• [[my backprop SGD from scratch 2022-Aug]]
    • 13:16 so per yesterday, wondering why is it that the network I have is producing basically the same result , around 0.48 for any inputs. And that's true both in my original matrix-multiplication code and manually constructed too.
      • So lets say for a simple network, y_prob = sigmoid(x1*w1 + x2*w2) where x1 and x2 are also outputs of sigmoids, in (0, 1) , what are possible values for y_prob ?
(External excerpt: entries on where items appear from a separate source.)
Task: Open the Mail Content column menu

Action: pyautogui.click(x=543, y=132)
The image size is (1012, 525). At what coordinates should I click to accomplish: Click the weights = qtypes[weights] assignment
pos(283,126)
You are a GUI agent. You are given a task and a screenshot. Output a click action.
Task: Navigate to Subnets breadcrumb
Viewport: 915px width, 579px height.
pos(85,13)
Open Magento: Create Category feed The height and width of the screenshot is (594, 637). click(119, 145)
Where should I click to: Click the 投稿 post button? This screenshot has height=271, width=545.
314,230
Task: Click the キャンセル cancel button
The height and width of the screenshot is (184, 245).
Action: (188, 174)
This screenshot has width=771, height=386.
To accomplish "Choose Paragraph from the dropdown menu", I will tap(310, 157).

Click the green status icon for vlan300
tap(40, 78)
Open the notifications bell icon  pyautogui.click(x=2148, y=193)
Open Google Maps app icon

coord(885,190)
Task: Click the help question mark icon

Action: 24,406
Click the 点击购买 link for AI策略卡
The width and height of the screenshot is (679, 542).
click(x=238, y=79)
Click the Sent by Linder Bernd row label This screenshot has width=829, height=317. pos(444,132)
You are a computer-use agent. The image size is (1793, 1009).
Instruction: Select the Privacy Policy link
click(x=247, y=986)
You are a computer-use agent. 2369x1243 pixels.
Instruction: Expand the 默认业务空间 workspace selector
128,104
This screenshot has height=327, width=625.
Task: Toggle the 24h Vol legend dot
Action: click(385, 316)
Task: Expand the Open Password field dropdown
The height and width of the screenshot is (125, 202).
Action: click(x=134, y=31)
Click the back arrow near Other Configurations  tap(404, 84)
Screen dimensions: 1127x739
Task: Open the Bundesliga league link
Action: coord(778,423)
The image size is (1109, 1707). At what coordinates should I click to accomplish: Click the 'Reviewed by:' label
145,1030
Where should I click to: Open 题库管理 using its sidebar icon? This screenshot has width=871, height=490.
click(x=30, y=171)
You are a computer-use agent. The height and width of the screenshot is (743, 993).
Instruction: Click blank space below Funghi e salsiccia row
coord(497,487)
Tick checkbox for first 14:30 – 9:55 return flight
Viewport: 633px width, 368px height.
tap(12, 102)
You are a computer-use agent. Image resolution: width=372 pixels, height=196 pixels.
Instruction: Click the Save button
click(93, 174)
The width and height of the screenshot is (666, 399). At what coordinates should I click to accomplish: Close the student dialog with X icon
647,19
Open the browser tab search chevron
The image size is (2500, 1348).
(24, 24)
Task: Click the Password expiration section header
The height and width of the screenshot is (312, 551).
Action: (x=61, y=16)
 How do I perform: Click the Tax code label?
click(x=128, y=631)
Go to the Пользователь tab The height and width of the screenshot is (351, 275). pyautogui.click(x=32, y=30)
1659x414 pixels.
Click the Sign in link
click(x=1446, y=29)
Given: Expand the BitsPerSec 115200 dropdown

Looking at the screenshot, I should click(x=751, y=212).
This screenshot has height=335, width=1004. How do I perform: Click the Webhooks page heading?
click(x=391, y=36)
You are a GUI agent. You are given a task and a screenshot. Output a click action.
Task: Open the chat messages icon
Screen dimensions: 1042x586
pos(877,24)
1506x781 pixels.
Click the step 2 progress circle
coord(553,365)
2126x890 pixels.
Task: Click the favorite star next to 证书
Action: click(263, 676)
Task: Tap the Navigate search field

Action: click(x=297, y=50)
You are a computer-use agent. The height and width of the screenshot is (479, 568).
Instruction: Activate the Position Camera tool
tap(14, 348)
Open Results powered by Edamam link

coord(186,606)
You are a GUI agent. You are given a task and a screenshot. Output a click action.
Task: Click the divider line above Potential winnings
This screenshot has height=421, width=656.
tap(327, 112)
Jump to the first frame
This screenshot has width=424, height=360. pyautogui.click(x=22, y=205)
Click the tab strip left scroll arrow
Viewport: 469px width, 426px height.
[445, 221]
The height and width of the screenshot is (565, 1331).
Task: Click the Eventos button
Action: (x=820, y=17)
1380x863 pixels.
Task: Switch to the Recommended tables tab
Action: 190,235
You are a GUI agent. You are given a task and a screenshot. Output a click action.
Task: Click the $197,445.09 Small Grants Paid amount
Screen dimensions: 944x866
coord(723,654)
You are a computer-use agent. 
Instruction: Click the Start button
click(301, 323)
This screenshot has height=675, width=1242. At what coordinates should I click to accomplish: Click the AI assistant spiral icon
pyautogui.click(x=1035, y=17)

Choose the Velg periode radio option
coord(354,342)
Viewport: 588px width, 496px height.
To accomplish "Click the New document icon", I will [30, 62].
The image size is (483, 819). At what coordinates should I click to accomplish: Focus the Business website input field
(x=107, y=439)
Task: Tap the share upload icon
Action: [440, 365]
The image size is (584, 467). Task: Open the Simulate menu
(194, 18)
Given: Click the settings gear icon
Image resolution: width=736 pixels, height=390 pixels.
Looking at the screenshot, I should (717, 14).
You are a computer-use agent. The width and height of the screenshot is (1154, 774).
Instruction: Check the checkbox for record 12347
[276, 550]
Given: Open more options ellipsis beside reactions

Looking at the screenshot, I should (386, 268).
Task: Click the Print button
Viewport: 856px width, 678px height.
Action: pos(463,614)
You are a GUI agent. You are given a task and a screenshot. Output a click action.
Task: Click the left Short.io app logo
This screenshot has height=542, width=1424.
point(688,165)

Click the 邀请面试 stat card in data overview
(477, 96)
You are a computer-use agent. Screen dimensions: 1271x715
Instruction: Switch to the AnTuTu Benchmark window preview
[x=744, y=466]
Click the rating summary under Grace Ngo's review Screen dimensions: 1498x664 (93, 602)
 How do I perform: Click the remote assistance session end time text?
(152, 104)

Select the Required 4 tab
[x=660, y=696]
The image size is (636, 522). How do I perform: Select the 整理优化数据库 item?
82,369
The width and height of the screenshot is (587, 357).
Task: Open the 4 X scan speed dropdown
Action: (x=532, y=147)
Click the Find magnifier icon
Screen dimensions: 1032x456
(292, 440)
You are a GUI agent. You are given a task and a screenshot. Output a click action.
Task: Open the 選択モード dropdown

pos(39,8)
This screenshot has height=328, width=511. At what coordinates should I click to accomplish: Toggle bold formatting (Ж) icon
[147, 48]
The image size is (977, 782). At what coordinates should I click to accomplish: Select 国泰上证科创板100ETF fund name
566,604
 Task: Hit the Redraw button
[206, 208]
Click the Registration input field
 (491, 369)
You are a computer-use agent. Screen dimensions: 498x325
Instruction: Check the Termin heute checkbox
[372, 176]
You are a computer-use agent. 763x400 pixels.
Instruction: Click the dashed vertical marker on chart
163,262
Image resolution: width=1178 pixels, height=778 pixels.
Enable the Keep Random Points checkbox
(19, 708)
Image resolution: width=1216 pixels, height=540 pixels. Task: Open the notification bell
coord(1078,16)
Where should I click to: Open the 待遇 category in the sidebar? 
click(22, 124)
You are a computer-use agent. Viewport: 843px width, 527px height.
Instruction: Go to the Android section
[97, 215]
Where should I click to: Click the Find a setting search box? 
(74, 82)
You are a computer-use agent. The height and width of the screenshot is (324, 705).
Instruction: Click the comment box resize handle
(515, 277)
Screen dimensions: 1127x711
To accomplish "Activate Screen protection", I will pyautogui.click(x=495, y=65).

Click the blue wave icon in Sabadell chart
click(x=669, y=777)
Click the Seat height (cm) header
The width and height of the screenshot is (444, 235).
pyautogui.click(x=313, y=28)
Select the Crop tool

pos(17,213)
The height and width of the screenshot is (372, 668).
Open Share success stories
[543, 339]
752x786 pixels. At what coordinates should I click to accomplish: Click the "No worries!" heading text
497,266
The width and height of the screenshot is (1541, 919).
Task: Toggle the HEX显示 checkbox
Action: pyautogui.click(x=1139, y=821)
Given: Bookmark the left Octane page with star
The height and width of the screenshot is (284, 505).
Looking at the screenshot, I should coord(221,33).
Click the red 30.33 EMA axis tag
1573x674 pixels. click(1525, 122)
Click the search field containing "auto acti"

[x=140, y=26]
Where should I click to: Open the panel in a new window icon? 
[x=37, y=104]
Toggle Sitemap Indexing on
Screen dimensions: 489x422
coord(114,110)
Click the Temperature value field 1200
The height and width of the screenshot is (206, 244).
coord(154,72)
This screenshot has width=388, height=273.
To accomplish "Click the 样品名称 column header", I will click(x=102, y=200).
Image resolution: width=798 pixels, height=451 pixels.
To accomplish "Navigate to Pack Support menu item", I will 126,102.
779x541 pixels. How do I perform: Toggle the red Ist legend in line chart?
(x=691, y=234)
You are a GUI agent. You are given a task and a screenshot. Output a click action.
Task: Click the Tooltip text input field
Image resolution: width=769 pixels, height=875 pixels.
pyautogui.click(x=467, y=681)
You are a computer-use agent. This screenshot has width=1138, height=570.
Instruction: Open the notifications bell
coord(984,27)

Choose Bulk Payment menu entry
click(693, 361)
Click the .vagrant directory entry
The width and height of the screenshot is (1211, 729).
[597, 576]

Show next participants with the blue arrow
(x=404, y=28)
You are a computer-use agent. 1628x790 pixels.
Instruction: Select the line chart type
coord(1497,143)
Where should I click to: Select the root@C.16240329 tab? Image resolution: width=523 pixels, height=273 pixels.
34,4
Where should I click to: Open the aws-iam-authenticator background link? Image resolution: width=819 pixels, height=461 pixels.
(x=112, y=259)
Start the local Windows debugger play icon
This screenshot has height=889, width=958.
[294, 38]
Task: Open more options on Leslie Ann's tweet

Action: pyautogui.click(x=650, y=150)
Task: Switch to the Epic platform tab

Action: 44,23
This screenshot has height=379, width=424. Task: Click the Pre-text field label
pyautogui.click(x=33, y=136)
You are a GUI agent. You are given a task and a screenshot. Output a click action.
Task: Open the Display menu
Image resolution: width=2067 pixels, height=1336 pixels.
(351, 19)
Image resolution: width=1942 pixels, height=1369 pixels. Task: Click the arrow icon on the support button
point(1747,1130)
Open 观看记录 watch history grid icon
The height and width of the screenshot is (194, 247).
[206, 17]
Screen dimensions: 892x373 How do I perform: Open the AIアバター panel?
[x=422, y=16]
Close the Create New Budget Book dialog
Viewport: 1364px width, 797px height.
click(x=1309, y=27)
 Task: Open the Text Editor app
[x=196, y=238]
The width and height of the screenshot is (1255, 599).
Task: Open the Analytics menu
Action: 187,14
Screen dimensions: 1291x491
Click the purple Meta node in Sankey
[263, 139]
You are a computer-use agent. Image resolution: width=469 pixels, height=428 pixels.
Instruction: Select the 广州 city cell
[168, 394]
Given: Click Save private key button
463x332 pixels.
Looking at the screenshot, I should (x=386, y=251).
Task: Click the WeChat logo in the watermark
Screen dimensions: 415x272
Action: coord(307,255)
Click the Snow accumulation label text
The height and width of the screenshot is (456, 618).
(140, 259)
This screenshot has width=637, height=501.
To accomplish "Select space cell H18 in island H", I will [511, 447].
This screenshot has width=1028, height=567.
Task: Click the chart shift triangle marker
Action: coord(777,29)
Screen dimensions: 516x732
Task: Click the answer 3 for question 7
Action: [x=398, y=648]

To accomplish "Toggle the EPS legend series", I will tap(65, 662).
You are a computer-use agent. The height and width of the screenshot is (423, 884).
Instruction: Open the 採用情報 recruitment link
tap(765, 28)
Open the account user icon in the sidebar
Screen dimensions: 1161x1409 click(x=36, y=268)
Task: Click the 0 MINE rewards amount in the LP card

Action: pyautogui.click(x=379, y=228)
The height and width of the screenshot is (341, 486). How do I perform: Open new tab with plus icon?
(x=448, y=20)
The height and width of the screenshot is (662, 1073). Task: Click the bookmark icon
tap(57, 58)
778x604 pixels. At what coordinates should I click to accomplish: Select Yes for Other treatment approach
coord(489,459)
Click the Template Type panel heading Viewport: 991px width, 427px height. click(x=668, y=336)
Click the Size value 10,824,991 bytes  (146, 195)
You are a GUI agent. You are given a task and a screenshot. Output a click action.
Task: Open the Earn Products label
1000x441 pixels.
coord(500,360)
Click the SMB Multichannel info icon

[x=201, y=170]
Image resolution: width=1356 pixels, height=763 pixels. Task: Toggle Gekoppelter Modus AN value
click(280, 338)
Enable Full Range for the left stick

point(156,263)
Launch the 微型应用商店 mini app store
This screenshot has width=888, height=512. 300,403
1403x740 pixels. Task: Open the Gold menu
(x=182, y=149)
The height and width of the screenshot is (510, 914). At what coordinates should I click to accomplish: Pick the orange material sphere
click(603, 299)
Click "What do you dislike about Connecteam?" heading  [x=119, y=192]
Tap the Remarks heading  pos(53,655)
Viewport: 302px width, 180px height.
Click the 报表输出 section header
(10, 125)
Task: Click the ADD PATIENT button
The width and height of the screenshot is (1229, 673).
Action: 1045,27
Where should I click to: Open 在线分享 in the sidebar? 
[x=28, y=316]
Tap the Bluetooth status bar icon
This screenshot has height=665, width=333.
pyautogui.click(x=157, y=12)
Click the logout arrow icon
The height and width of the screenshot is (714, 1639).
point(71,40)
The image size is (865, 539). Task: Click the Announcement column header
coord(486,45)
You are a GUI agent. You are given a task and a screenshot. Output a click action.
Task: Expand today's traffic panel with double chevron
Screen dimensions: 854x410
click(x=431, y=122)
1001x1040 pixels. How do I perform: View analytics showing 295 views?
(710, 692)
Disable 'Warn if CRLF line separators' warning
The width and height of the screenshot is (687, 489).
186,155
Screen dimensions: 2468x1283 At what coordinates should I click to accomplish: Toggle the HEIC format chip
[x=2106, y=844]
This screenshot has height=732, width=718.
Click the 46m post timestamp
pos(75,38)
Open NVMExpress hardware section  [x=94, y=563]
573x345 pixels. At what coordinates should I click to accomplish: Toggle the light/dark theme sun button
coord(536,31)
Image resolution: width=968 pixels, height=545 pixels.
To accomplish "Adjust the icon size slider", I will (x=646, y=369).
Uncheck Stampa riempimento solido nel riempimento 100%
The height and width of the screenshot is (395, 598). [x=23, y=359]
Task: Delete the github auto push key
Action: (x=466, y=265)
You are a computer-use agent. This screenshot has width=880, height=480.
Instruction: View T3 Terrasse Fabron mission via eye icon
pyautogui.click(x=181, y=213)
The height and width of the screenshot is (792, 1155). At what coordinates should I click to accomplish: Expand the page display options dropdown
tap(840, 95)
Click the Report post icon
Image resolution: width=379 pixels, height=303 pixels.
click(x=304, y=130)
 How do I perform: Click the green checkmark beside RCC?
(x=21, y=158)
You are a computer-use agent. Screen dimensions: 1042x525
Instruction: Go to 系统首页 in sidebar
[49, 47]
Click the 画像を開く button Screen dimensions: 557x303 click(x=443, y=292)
        			  import numpy as np 
        			  from itertools import product
        			  import pylab
        			  import matplotlib.pyplot as plt
        			  
        			  from utils import utc_now, utc_ts
        			  import plot
        			  
        			  side = 5
        			  vec = []
        			  for i in range(side*side):
        			  	w1, w2 = -0.5 + np.random.random((2, ))
        			  	vec.append(
        			        	[
        			  		    [
        			  			  	n.logit_to_prob(x1*w1 + x2*w2) 
        			  				for x1, x2 in product(np.arange(0, 1, .01), np.arange(0, 1, .01))
        			              ],
        			      		f"w1={round(w1, 2)}, w2={round(w2, 2)}"	
        			      	])
        			      
        			  out_loc = plot.plot_grid(vec, side=5, title="y_prob-outputs")
        			      
        			  
        			  # saving to 2022-10-13T185339-y_prob-outputs.png
        
        


      • ok so yea we have a pretty tight range just from this. Hmm let me see what happens if I were to add a bunch of extra nodes.


        			  
        			  
        			  side = 5
        			  vec = []
        			  for i in range(side*side):
        			  	w1, w2, w3, w4, w5 = -0.5 + np.random.random((5, ))
        			  	vec.append(
        			        	[
        			  		    [
        			  			  	n.logit_to_prob(x1*w1 + x2*w2 + x3*w3 + x4*w4 + x5*w5) 
        			  				for x1, x2, x3, x4, x5 in product(
        			                    np.arange(0, 1, .1), 
        			                    np.arange(0, 1, .1), 
        			                    np.arange(0, 1, .1), 
        			                    np.arange(0, 1, .1), 
        			                    np.arange(0, 1, .1)
        			                  )
        			              ],
        			              
        			      		f"w1={round(w1, 1)}, w2={round(w2, 1)}, w3={round(w3, 1)}, w4={round(w4, 1)}, w5={round(w5, 1)}"	
        			      	])
        			      
        			  out_loc = plot.plot_grid(vec, side=5, title="y_prob-outputs")
        			  
        			  # saving to 2022-10-13T200559-y_prob-outputs.png
        			  
        
        



      • hmm, can't say these distributions are looking that much wider actually.
    • Ok then this constraint is just a reality then. Then maybe as far as using this for classification purposes, this should be scaled to (0, 1) maybe?